Bellerophon takes as input an alignment file in SAM format [15] generated by a short read aligner. Several algorithms are equipped to align a collection of short sequence fragments to a reference genome. In our experiments, we used the BWA program [16]. When provided a SAM file that is sorted by chromosome and genomic coordinates, Bellerophon then proceeds to the clustering phase.

Clustering phase

Necessary criteria for a candidate variant

To identify a candidate interchromosomal variant, Bellerophon first looks for clusters of chimeric read pairs, which are read pairs whose mates are aligned to different chromosomes. Consider a translocation between chromosomes i and j. The pairs that form the cluster supporting the event must satisfy the following criteria:

  1. 1.

    There must be a collection of reads R(i) that map to chromosome i.

  2. 2.

    There must be a collection of reads R(j) that map to chromosome j, where the reads of R(j) are the mates of the reads in R(i).

  3. 3.

    All reads in R(i) must be mapped closely together and to the same strand.

  4. 4.

    All reads in R(j) must be mapped closely together and to the same strand.

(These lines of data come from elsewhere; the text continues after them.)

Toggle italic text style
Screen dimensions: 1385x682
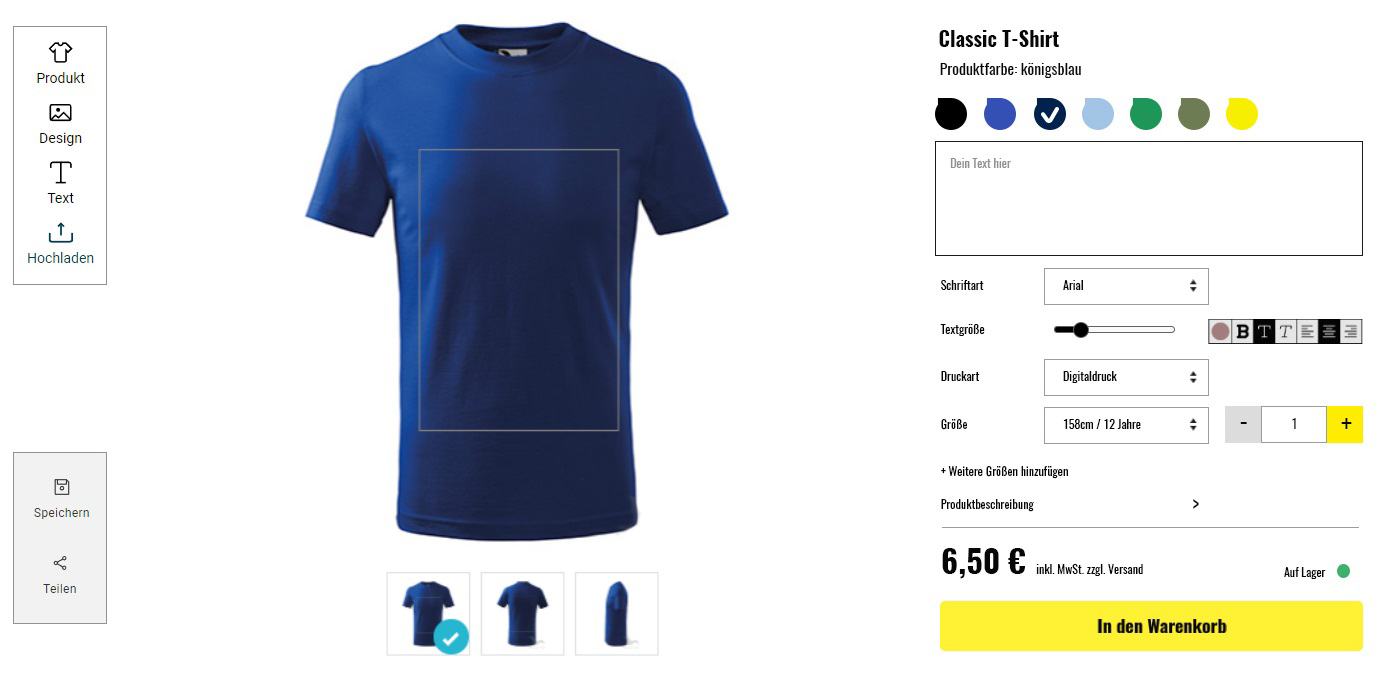[x=1286, y=331]
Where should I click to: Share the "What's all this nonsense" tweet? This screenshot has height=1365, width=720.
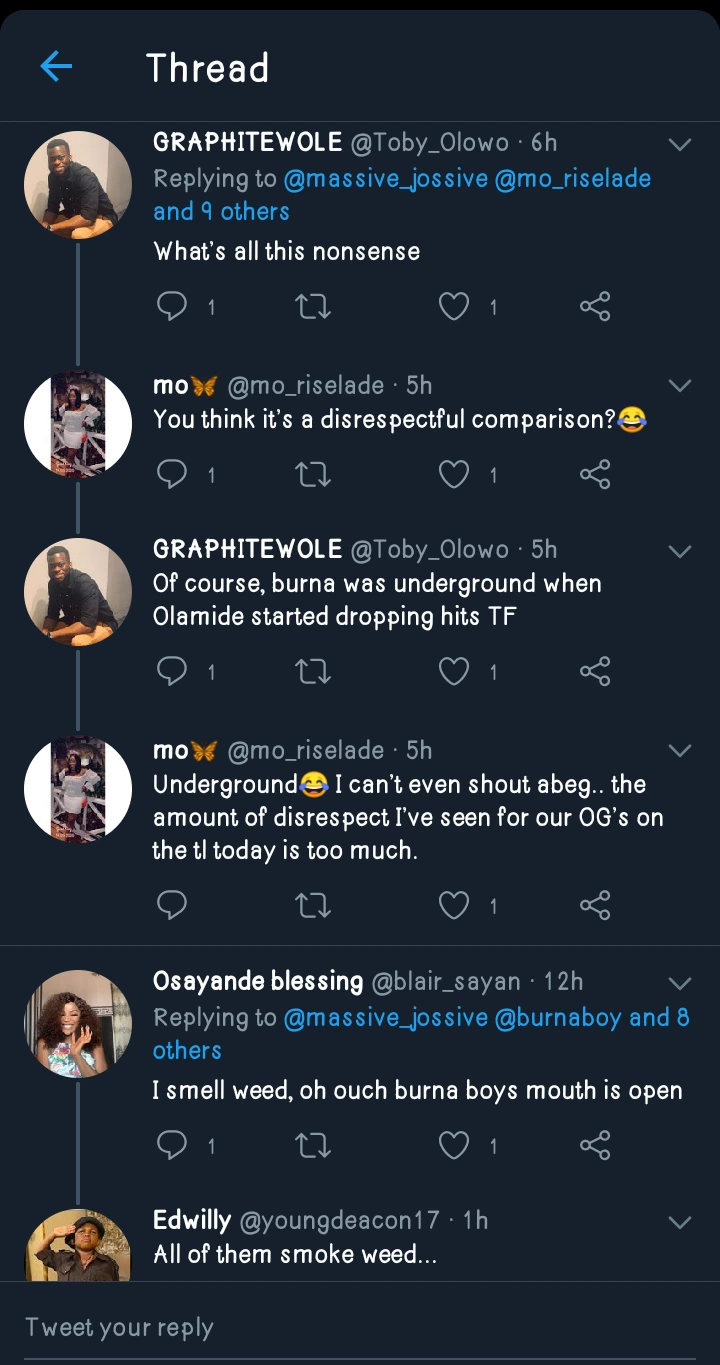[x=595, y=307]
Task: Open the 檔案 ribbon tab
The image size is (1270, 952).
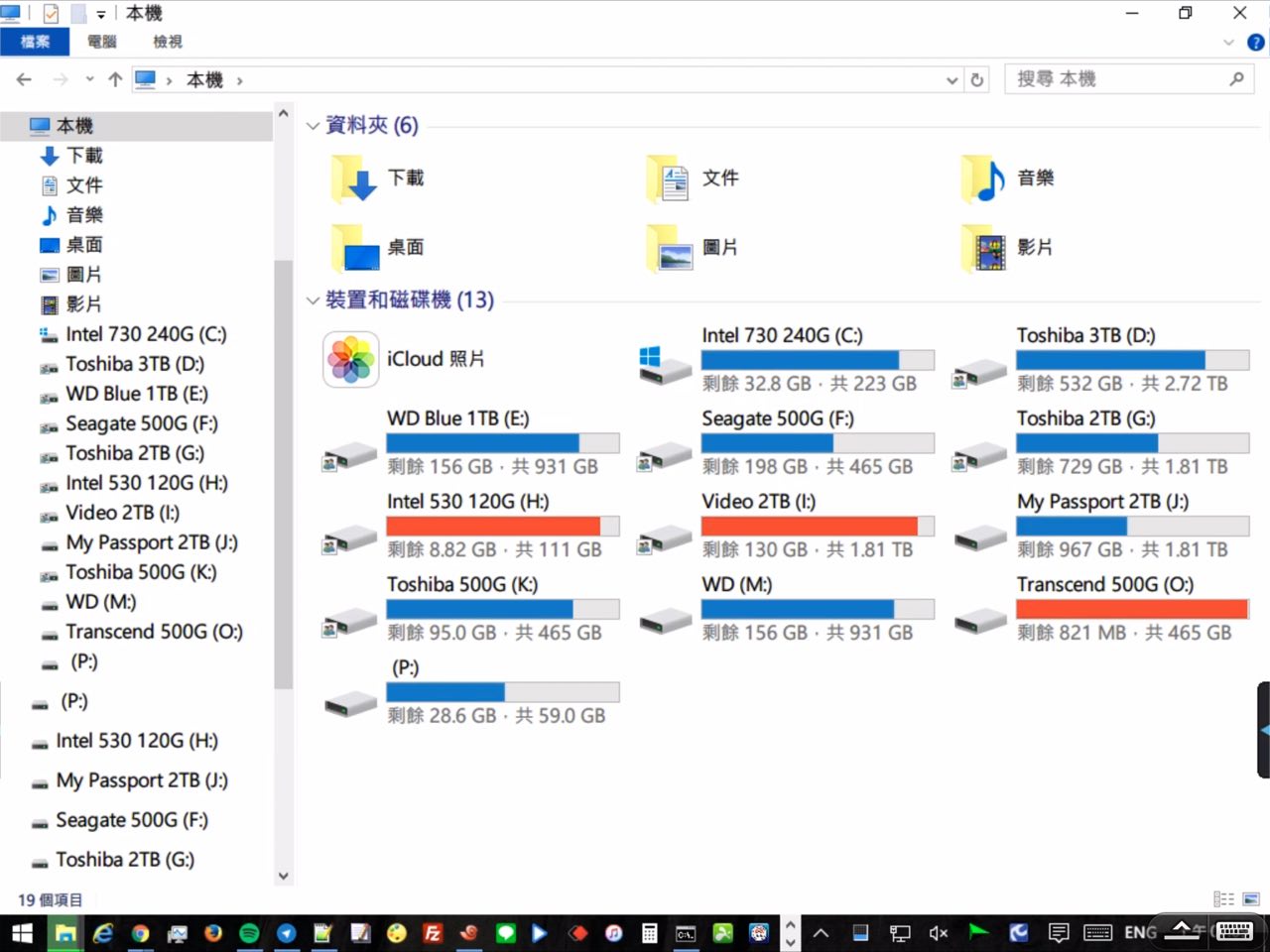Action: [35, 42]
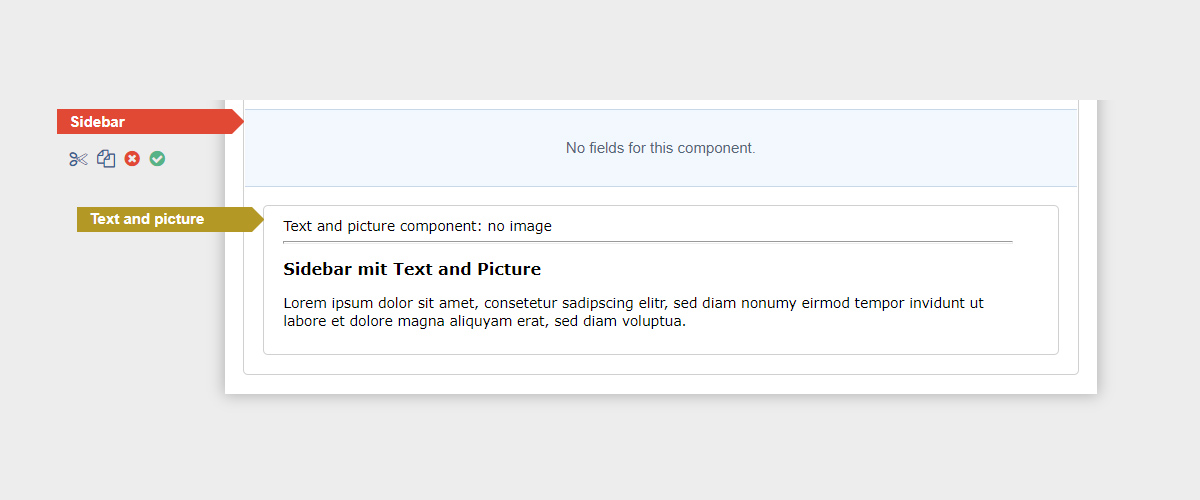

Criteria 1 and 2 are straightforward because a true variant results in the fusion of two nonhomologous chromosomes. Mate pairs in the cluster must span the chimeric breakpoint, which results in a group of reads mapping to chromosome i, and their mates mapping to chromosome j. To understand criterion 3, consider the first chimeric pair that spans a particular breakpoint. Let's call this pair p. When p is mapped to the reference, there is no mapped distance information between its reads since they map to different chromosomes. After mapping, however, we expect that the distance between the first read of p and the translocation breakpoint will be within L base pairs, where L = mean + k*stdev, and mean is the average separation distance between mapped read pairs in the dataset, stdev is the standard deviation of mapped distances, and k is some constant, which for Bellerophon is a user defined value. Figure 1 illustrates a chimeric cluster that implies a true translocation. Since the first encountered read in the cluster is within L base pairs of the breakpoint, then subsequent chimeric read pairs must also map within L base pairs of the breakpoint. It follows from this observation that all reads in R(i) will map within L base pairs of each other. This also holds the for the reads in R(j). Furthermore, all the reads in a set must map to a common strand, because if the cluster implies a true translocation, then one of the three scenarios must have occurred.

Figure 1
figure 1

Translocation captured by a cluster of three chimeric read pairs. The first set of reads map to the forward strand of chromosome i, and the second set map to reverse strand of chromosome j. The distance between the outermost reads to the breakpoint are D1 and D2, for chromosomes i and j respectively. These distances must be less than or equal to mean + k*stdev.

  1. 1.

    p-arm to q-arm fusion

  2. 2.

    p-arm to p-arm fusion

  3. 3.

    q-arm to q-arm fusion

The mapping orientation of the read pairs depends on which chromosomal arms formed the translocation. Figure 2 illustrates this. Lastly, there is criterion 4, but the requirements are the same as that of criterion 3.

Figure 2
figure 2

The three types of translocations and the mapping orientations that result when a pair spans the breakpoint. These orientations assume that Illumina technologies were used in sequencing. Bellerophon deduces the type of fusion based on the mapping orientation of the pairs in a cluster.

The clustering algorithm

To predict likely translocations, Bellerophon must first find the clusters of chimeric read pairs. It does so by finding collections of chimeric reads that satisfy the four previously mentioned criteria. Essentially, the algorithm collects all chimeric read pairs that map closely together on both ends. The pairs must also share the same two participating chromosomes. If such a collection of read pairs is found, then it possibly denotes a true chromosomal fusion. After a cluster is found by the algorithm, it must then determine which chromosomal arms create the fusion. It does so by examining the orientation of the aligned reads in a cluster, as shown in Figure 2.

Breakpoint resolution

After finding clusters that could imply a translocation, Bellerophon performs its breakpoint resolution step. In this step, the program will attempt to find the precise location on the genome where the chromosomal fusion occurred. This is an improvement over methods that only used paired-end reads, as such methods cannot accurately predict the true breakpoints.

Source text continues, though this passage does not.